WORK INSTRUCTIONS:
Taking the entries below, transcribe only the lines starting with the one with "Instruction: Click the" and going on through the one with "Click the 72 mil views count", exactly as written, without the pictures.

SOURCE DATA:
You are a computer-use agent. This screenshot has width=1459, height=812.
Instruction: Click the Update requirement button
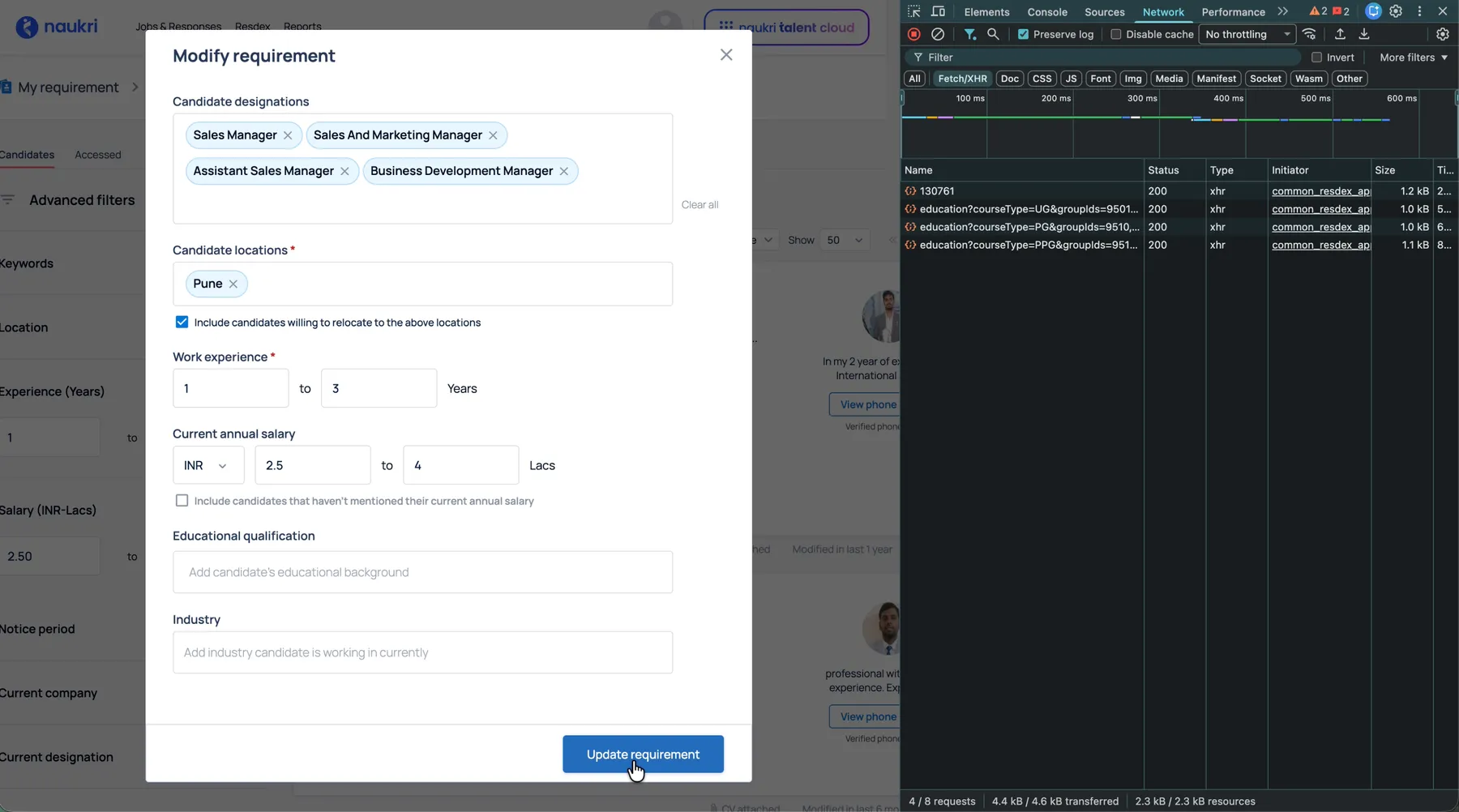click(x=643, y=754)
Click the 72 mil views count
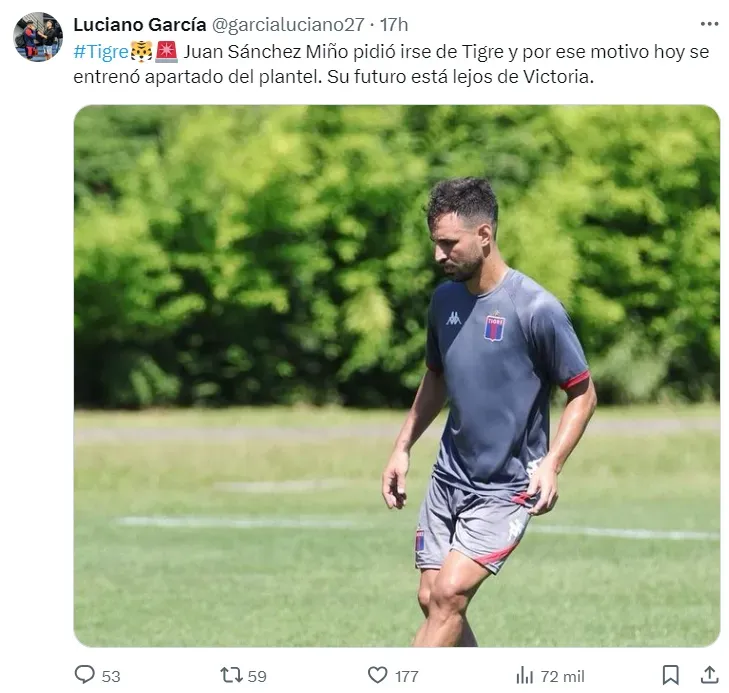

...

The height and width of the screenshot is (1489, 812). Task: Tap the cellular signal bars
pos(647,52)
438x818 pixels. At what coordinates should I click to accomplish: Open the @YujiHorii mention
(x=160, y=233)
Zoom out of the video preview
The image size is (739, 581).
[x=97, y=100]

ANSWER FOR THE TASK:
Instruction: Click the Update requirement button
click(x=643, y=754)
Click the 72 mil views count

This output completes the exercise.